--- RECORDS FOR PROCESSING Enclosed Below ---

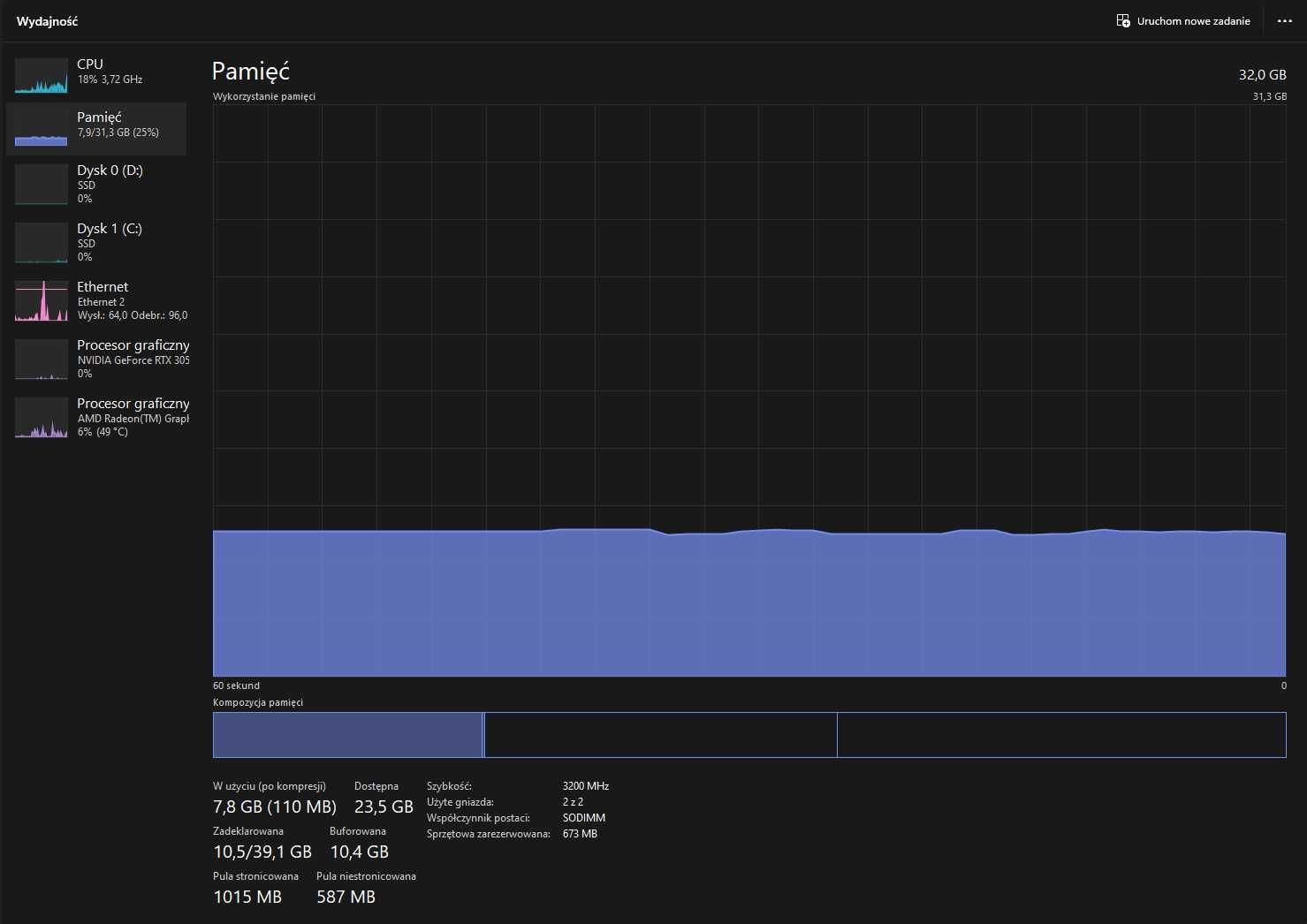Viewport: 1307px width, 924px height.
Task: Click Uruchom nowe zadanie button label
Action: click(1193, 21)
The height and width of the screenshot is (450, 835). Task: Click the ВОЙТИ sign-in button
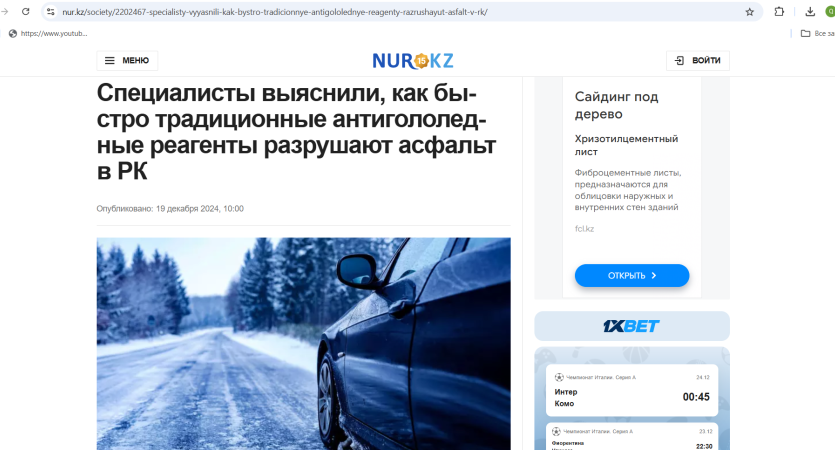coord(698,61)
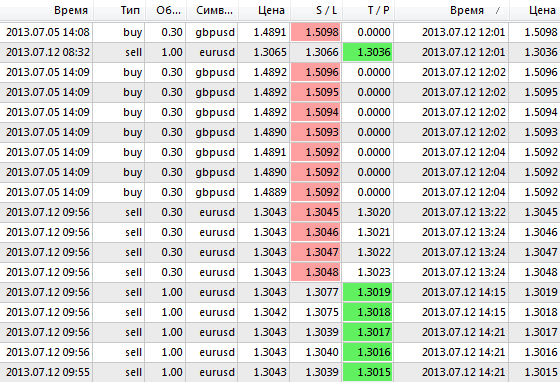Image resolution: width=560 pixels, height=382 pixels.
Task: Click the red stop loss cell 1.5098
Action: coord(316,32)
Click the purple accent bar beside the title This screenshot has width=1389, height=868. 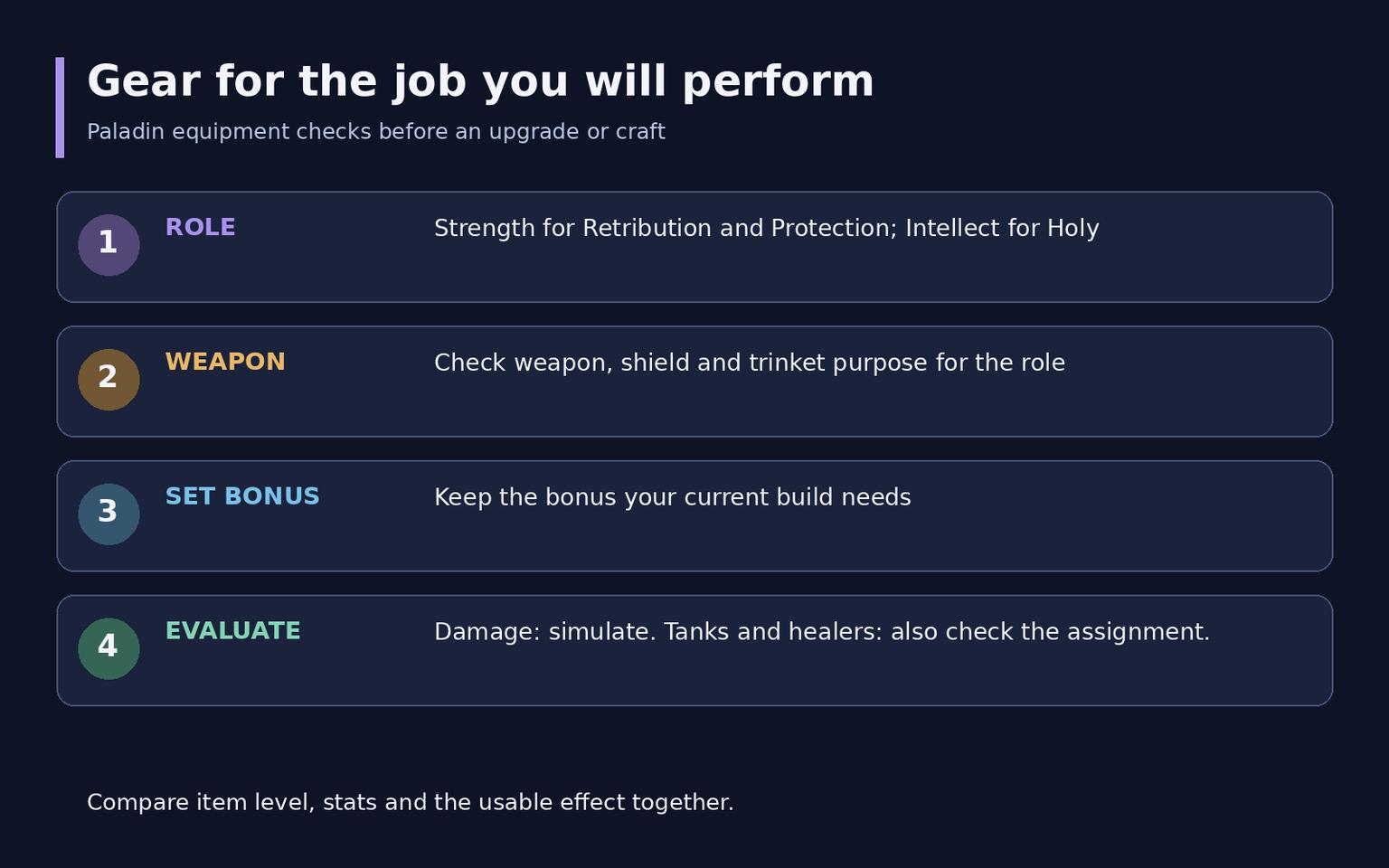60,108
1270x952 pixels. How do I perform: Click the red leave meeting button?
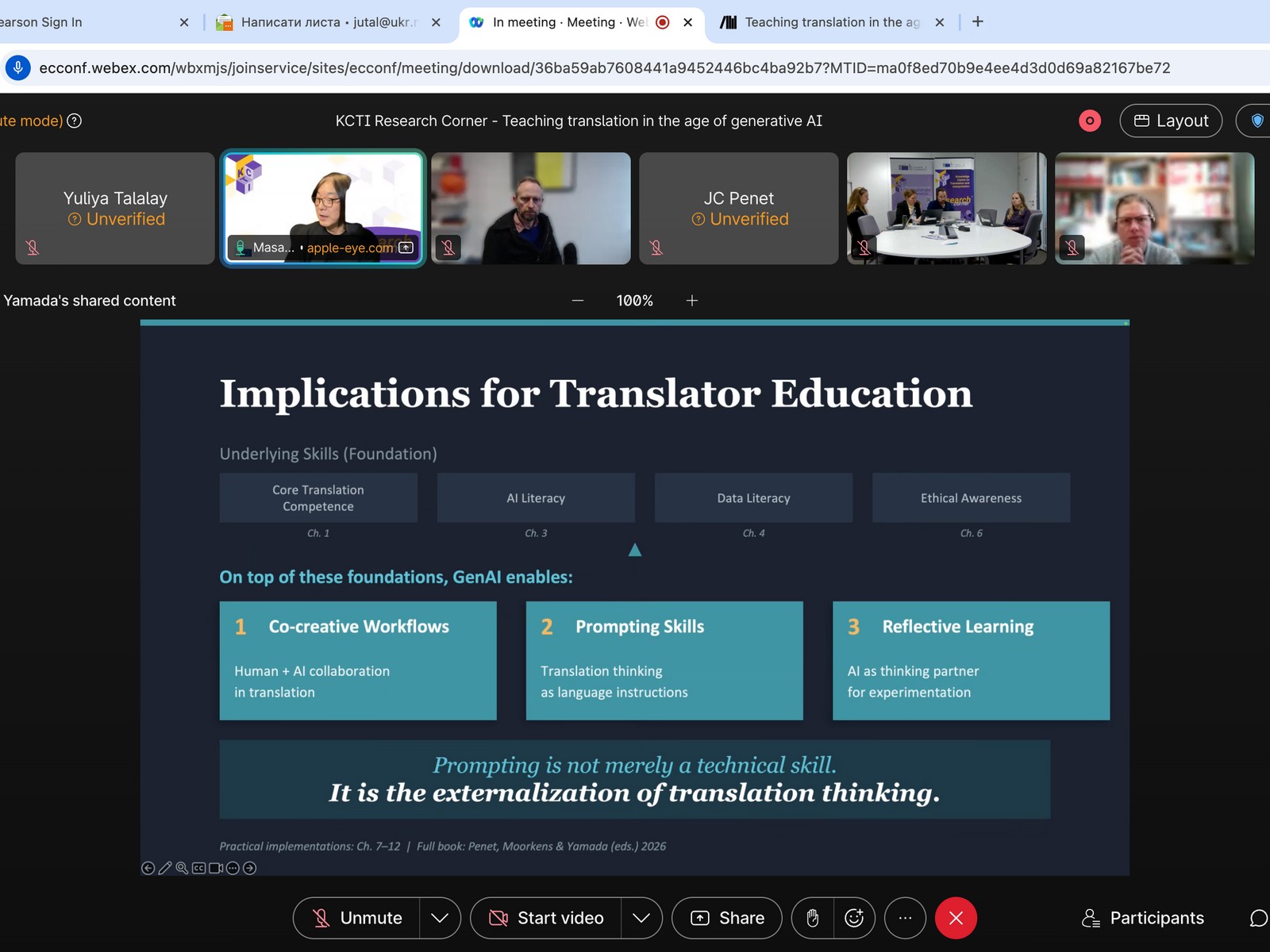[956, 918]
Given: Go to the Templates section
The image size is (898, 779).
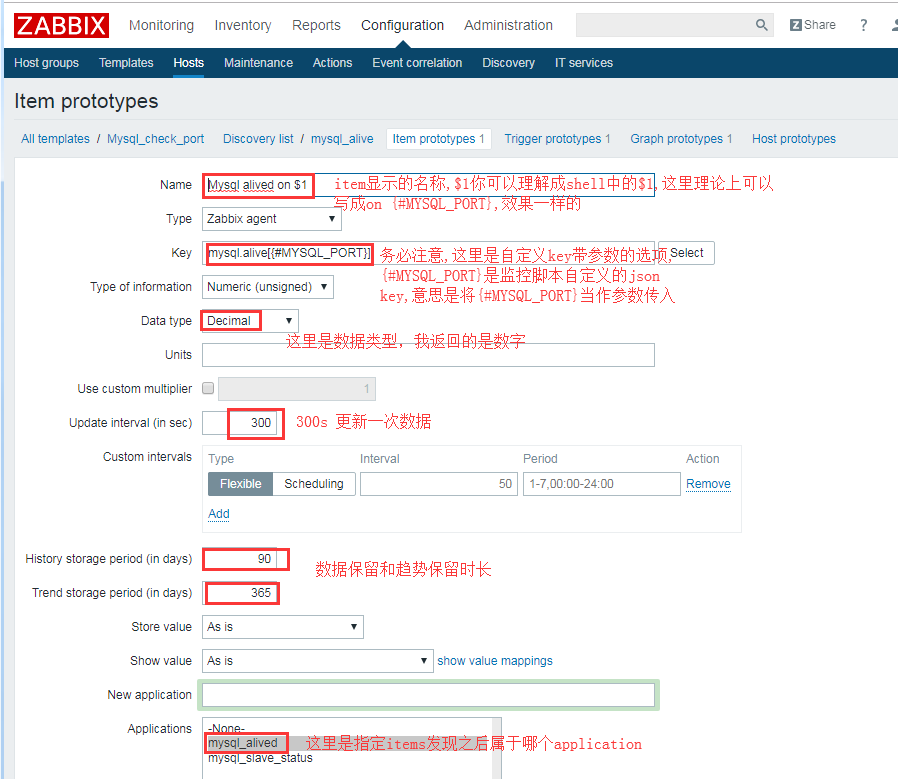Looking at the screenshot, I should point(126,62).
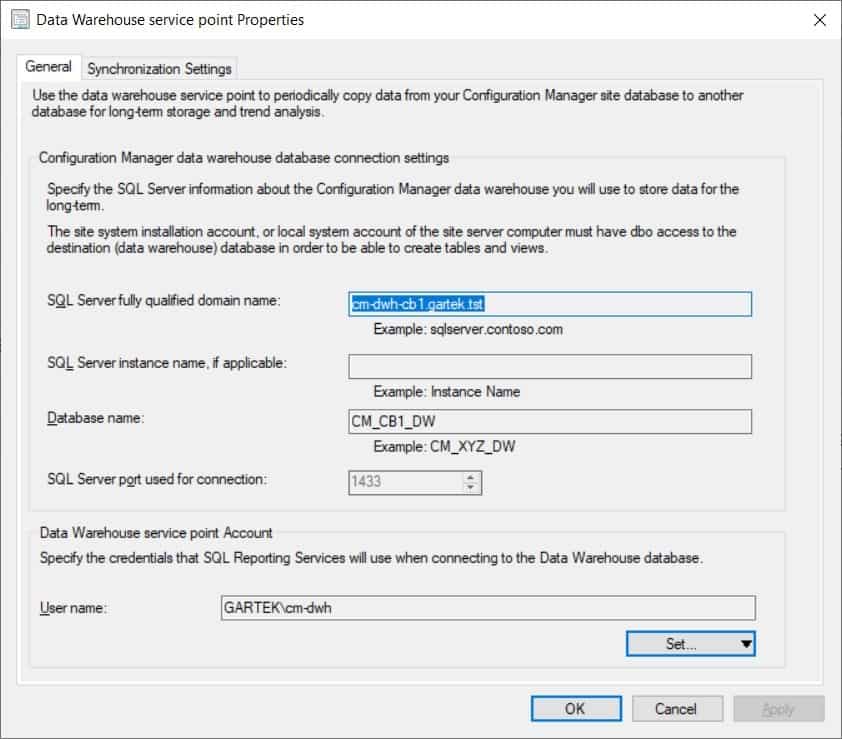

--- End of Enclosed RECORDS FOR PROCESSING ---

The copy should hold, exactly, the lines from the one containing "1270x952 pixels. How" to the final line of the listing above, with both ends present and no pictures.

1270x952 pixels. How do I perform: Click the red leave meeting button?
[956, 918]
Given: Go to the Templates section
The image size is (898, 779).
Looking at the screenshot, I should point(126,62).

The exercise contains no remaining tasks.